Начало шутки, актуализующее в сознании читателя или слушателя схему, фрейм любовных отношений, способствует возникновению привычного обыденного понимания любви между мужчиной и женщиной. Однако гораздо более значимой для углубления понимания является вторая часть шутки. Она отсылает понимающего субъекта к иному контексту любовных отношений, превращая женщину из пассивного объекта обожания в активного сопереживающего мужчине субъекта. В этом контексте наиболее значимым оказывается то, что любовь усиливает утверждение бытия человека как направленность на другого.

Общая направленность как частный случай включает способность терпеть ради любимого то, что для женщины может быть совсем не интересным и может казаться не столь уж важным.

Здесь открываются потаенный смысл и глубокое значение любви – необходимого условия формирования и развития человека как творца своей жизни, подлинного субъекта бытия. «Любовь оказывается новой модальностью в существовании человека, поскольку она выступает как утверждение человека в человеческом существовании. Чтобы существовать как человек, человек должен существовать для другого не как объект познания, а как условие жизни, человеческого существования. Напротив, акт или чувство ненависти, презрения есть отказ в признании, полное или частичное перечеркивание бытия человека, значимости его бытия. Ненависть есть идеальная форма изничтожения, морального "убийства" человека» (Рубинштейн, 1997, с. 97).

Таким образом, соотнесение привычных существенных признаков понимаемого с менее очевидными, на первый взгляд, контекстами способствует выявлению новых граней уже известного. В конечном счете это способствует более глубокому пониманию субъектом мира человека – фактов, событий, ситуаций.

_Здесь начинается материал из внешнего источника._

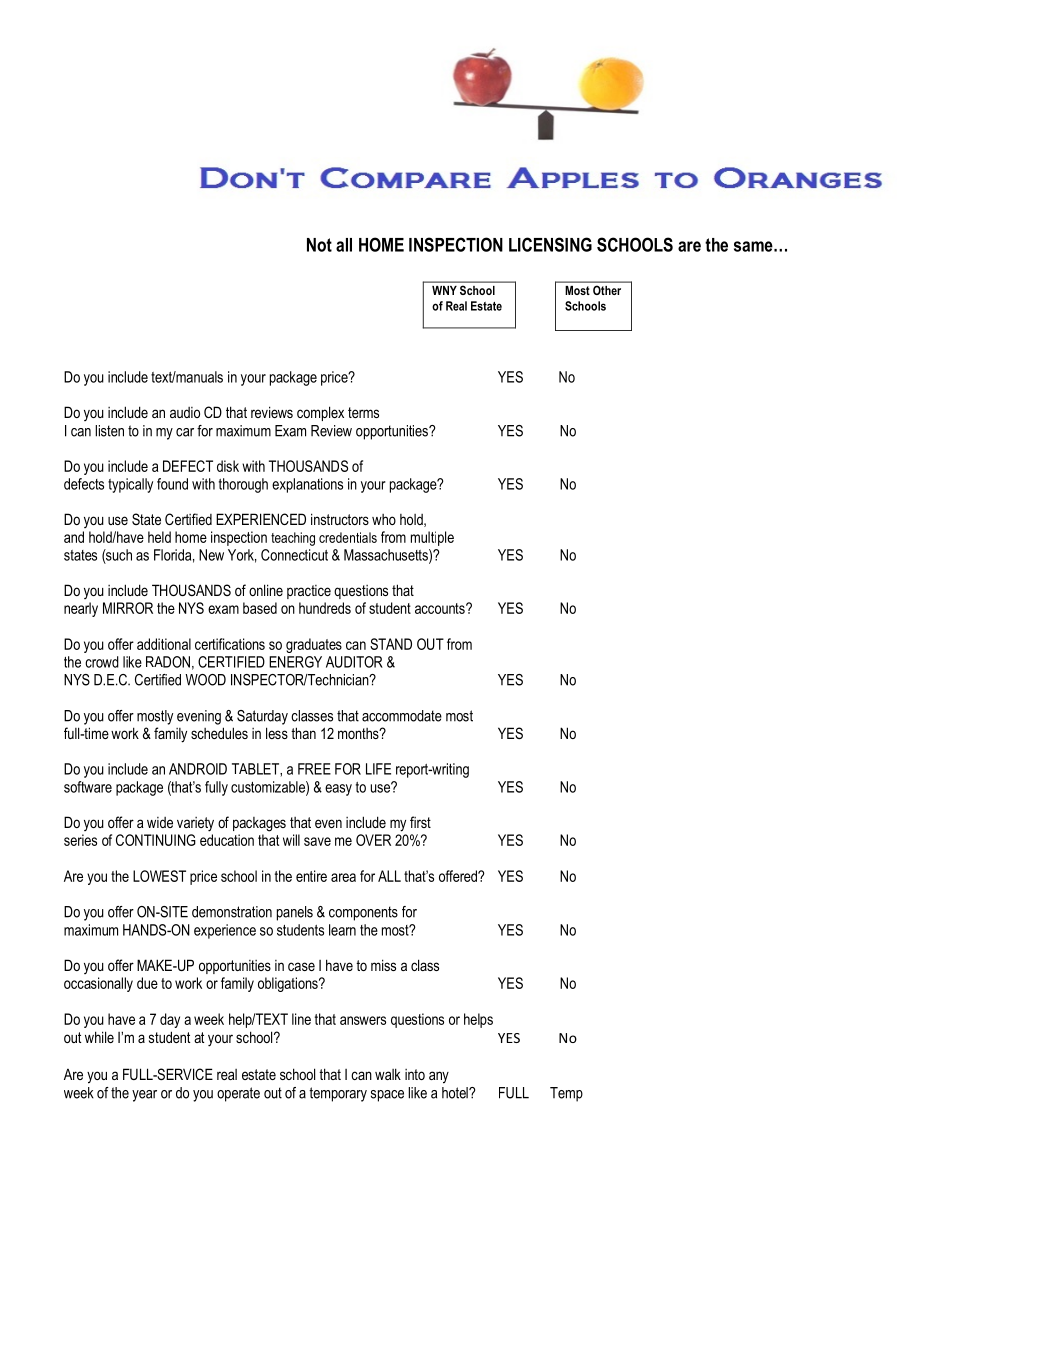  Describe the element at coordinates (144, 1096) in the screenshot. I see `year` at that location.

Отчетливость понимания – от его зарождения до завершения формирования – включает несколько ступеней развития: 1) Предварительное осознание связей и отношений, подлежащих пониманию. На этой ступени большую роль играют недостаточно вербализуемые формы знания, образующие личностное знание – вера, убеждения, мнения и т. п. 2) Смутное понимание: оно сопровождается чувством знакомости, но не доходит до вербализации, осознанного узнавания понимаемого материала. 3) Следующая ступень – субъективное ощущение понятности, которое тем не менее трудно выразить в словесных формулировках. 4) Наконец, окончательное понимание, при котором человек становится способным ясно выразить и определить понимаемое.

Трудности отчетливого осознания того, что мы понимаем, нередко связаны с защитными механизмами личности. Например, с полуосознаваемыми попытками отрицания очевидных фактов – такого рода случаи описаны в книге В. Франкла, в которой анализируется поведение людей в немецких концлагерях (Франкл, 1990). Другой защитный механизм – рационализация – связан с неосознанным стремлением человека создать представление о себе в лучшем свете. В результате рационализация приводит к такому пониманию соотношения себя и социума, которое ему выгодно. Таким образом, защитные механизмы личности являются существенными психологическими механизмами понимания, которые необходимо тщательно изучать и исследовать.

Полнота понимания проявляется в множественности вариантов интерпретации понимаемых фактов, в осознании человеком того, что понимаемое может быть включено в различные контексты. В результате оказываются возможными неодинаковые понимания одних и тех же фактов, событий, явлений. Кроме того, со временем люди могут переоценивать свое отношение к событиям и от этого понимание приобретает иной смысл. Множественность версий описания и ценностно-смысловых контекстов, в которые включается понимаемое, всегда оказывается признаком полноты понимания. Есть основания для утверждения о том, что существуют целые культуры, в которых типичными являются описания событий и ситуаций, основанные на потенциальной возможности разных вариантов их интерпретации. В частности, в восточной художественной традиции полнота понимания нередко достигается именно таким способом. Например, по такому принципу построен рассказ классика японской литературы Р. Акутагавы под названием «В чаще»: дровосек, разбойник, странствующий монах рассказывают о совершенном в лесу убийстве самурая. В результате у читателя постепенно пополняется картина происшедшего, но окончательного понимания, основанного на точном знании фактов, нет и быть не может. Аналогичные приемы можно встретить и у европейских писателей, считающих продуктивными вкрапления «восточного орнамента» в живую ткань западного стиля художественного повествования. Пример – роман М. Фриша «Назову себя Гантенбайн».